Estratto Dal quotidiano “Telestar” di Palermo

“Un anno di massacrante lavoro, di studi, di ricerche, di indagini, di appostamenti, di pedinamenti; ha finalmente dato i suoi frutti”. Così ha esordito il comandante del gruppo esterno, ten. col. Ignazio Milillo, alla conferenza stampa tenuta alle due e mezza del mattino, nel suo ufficio della caserma “Carini”, gremito fino all’invero simile, di giornalisti, fotografi e cineoperatori. “La cattura del bandito – ha continuato il Comandante – è anzitutto il risultato della stretta collaborazione tra Carabinieri e Polizia che hanno lavorato in perfetta armonia e con immenso impegno, giorno e notte, instancabilmente”.
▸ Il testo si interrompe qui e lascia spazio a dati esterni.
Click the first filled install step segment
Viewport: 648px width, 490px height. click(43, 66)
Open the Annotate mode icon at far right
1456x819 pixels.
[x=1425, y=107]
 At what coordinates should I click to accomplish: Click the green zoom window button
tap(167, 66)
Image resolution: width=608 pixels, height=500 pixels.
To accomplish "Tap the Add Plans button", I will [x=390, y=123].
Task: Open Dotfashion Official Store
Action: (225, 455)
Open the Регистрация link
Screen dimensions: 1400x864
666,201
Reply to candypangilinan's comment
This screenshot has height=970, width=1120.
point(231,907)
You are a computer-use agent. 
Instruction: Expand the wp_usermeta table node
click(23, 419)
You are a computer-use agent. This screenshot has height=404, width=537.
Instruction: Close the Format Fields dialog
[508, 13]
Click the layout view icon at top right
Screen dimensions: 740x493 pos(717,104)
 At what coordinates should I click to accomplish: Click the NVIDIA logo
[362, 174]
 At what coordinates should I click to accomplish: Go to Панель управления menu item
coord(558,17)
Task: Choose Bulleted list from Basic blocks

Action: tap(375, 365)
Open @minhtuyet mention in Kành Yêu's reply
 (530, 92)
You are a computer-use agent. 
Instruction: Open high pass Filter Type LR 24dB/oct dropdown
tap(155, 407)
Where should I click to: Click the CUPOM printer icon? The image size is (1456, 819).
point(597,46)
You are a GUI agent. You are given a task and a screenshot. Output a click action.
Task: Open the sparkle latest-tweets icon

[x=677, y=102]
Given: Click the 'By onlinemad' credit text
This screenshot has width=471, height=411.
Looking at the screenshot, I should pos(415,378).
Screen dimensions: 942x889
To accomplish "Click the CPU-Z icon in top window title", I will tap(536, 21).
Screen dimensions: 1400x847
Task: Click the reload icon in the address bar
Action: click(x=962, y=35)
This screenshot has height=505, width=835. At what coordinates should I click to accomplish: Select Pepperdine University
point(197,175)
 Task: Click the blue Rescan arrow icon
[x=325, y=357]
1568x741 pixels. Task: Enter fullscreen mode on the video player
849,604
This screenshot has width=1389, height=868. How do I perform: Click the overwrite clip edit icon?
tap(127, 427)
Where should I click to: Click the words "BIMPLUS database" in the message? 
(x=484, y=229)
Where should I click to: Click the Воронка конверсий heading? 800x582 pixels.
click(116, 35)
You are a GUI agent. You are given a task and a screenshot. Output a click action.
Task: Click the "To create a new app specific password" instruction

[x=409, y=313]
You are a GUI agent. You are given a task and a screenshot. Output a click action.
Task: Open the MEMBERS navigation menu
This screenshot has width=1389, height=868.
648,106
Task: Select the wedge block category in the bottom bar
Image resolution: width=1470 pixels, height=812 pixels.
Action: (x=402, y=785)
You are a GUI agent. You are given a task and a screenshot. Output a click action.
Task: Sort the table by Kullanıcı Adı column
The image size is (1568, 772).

Estratto dal quotidiano “Paese Sera” del 16 maggio 1964 a firma Orazio Barrese “Continuano a Corleone intense le indagini per identificare i numerosi favoreggiatori che hanno consentito a Luciano Liggio di restare latitante per oltre sedici anni. Le indagini sono dirette da un brillante funzionario, il Capo – Commissario dott. Angelo Mangano il quale in questi ultimi mesi ha trasferito la sua attività da Corleone e Palermo al fine localizzare tutti i possibili nascondigli di Luciano Liggio.

E’ soprattutto al dott. Mangano che si deve l’identificazione di favoreggiatori, quali il ginecologo dott. La Mantia ed il mobiliere Francesco Paolo Marino. Attraverso l’arresto o l’identificazione dei vari favoreggiatori si è riusciti a creare il vuoto attorno a Luciano Liggio e ad avere così notizie molto più recenti sui suoi spostamenti.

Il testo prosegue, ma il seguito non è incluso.